Gdy uprawiasz seks ze swoim partnerem, panicznie się boisz, że za chwilę do waszej sypialni mogą wparować dzieci? A może w ogóle unikasz zbliżeń, gdy podopieczni są w domu, żeby mieć pewność, że nie wejdą do waszej sypialni?
„To jedna z tych spraw, której chyba częściej się obawiamy, niż się zdarza. I wydaje mi się też, że zdarza się coraz rzadziej… Albo po prostu ludzie chętniej dzielą się tym, jak przyłapywali swoich rodziców niż tym, jak sami zostali przyłapani przez swoje dzieci” – żartuje na swoim profilu na Instagramie Tosia, edukatorka seksualna.

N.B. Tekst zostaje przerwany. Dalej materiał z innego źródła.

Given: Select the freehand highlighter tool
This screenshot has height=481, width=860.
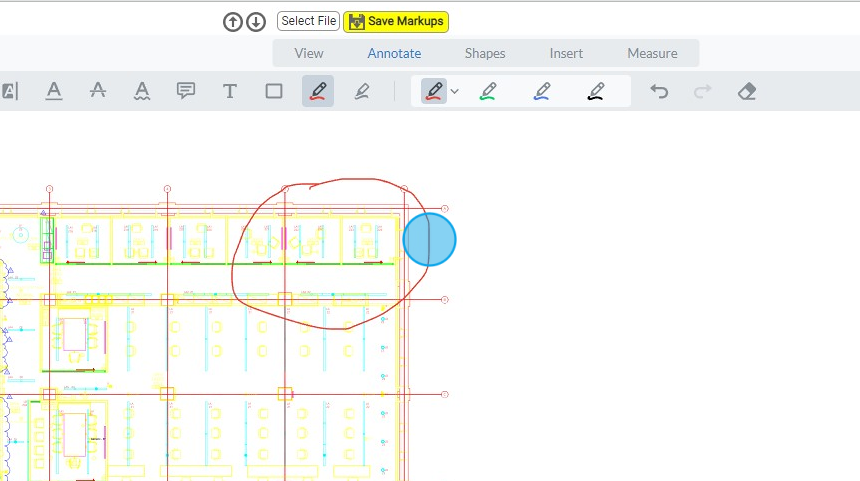Looking at the screenshot, I should pos(361,91).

Jak dodaje z rozmów ze swoimi obserwatorami i obserwatorkami wysnuła ważny wniosek – że to nie samo przyłapanie na uprawianiu seksu stanowiło problem, a raczej to, jaka była atmosfera w domu i co wydarzyło się wokół tej sytuacji.
„Pytałam was na stories o wasze historie (…) i przysłali/łyście bardzo różnorodne. Takie o nakrywaniu się kołdrą i czekaniu, aż te dźwięki się skończą, takie o strachu, że będzie się trzeba zajmować kolejnym młodszym rodzeństwem. Ale też takie o opiece nad nim, żeby rodzice mieli dla siebie czas albo o tym, że było to dla was naturalne czy nawet urocze” – pisze Tosia.
Potrzeby dziecka są różne
Co zrobić, jeśli już dziecko rzeczywiście wejdzie do twojej sypialni podczas, gdy uprawiasz seks? Przede wszystkim: postaraj się nie panikować.
„Po pierwsze: to nie jest koniec świata. Najważniejsze, by zachować spokój, a zamiast paniki i chaosu odpowiedzieć na potrzeby dziecka. (…) Najlepiej zapytać, po co przyszło, czego potrzebuje. Można też poprosić, żeby wróciło do swojego pokoju, a my zaraz przyjdziemy” – pisze ekspertka.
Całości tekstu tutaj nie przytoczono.